Last week I gave a talk at the Philly Tech Week 2015 Dev Day organized by the delightful people at technical.ly on some of the tricks/strategies we use in the Firefox OS Gaia Email app. Note that the credit for implementing most of these techniques goes to the owner of the Email app’s front-end, James Burke. Also, a special shout-out to Vivien for the initial DOM Worker patches for the email app.

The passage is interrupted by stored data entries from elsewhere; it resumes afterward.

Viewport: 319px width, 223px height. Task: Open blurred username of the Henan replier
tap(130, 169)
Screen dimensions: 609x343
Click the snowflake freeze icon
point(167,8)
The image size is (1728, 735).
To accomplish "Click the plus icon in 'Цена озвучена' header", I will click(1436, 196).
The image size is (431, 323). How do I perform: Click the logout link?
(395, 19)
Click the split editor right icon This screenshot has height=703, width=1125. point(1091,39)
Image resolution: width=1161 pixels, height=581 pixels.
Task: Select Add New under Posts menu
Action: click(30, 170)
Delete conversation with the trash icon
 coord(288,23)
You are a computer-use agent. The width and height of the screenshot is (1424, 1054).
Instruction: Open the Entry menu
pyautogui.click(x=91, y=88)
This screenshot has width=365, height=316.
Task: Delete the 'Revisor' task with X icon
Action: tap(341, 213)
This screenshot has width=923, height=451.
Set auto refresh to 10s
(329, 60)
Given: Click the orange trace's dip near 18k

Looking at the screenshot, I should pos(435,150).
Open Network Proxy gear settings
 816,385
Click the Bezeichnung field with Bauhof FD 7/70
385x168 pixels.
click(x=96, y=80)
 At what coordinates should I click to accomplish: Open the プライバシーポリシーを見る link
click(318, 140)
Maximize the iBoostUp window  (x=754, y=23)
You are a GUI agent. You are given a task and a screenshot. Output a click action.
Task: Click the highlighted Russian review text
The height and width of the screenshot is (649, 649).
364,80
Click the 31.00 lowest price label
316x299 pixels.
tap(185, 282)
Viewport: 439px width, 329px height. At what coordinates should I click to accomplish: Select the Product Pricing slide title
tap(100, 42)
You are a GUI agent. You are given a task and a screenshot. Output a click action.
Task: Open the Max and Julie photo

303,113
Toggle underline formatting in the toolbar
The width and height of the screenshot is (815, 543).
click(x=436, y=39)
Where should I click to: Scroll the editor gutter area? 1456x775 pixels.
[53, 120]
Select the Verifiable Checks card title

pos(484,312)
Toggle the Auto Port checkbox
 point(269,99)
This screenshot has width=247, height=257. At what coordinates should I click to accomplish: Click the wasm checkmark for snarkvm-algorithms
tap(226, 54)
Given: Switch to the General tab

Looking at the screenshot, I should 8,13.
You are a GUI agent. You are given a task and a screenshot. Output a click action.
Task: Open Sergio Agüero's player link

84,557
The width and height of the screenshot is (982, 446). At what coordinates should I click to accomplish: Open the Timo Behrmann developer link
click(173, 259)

I tried to avoid having slides that both I would be reading aloud as the audience read silently, so instead of slides to share, I have the talk script. Well, I also have the slides here, but there’s not much to them. The headings below are the content of the slides, except for the one time I inline some code. Note that the live presentation must have differed slightly, because I’m sure I’m much more witty and clever in person than this script would make it seem…
Cover Slide: Who!
Hi, my name is Andrew Sutherland. I work at Mozilla on the Firefox OS Email Application. I’m here to share some strategies we used to make our HTML5 app Seem faster and sometimes actually Be faster.
What’s A Firefox OS (Screenshot Slide)
Here are some screenshots. We’ve got the default home screen app, the clock app, and of course, the email app.
It’s an entirely client-side offline email application, supporting IMAP4, POP3, and ActiveSync. The goal, like all Firefox OS apps shipped with the phone, is to give native apps on other platforms a run for their money.
And that begins with starting up fast.
Fast Startup: The Problems
But that’s frequently easier said than done. Slow-loading websites are still very much a thing.
The good news for the email application is that a slow network isn’t one of its problems. It’s pre-loaded on the phone. And even if it wasn’t, because of the security implications of the TCP Web API and the difficulty of explaining this risk to users in a way they won’t just click through, any TCP-using app needs to be a cryptographically signed zip file approved by a marketplace. So we do load directly from flash.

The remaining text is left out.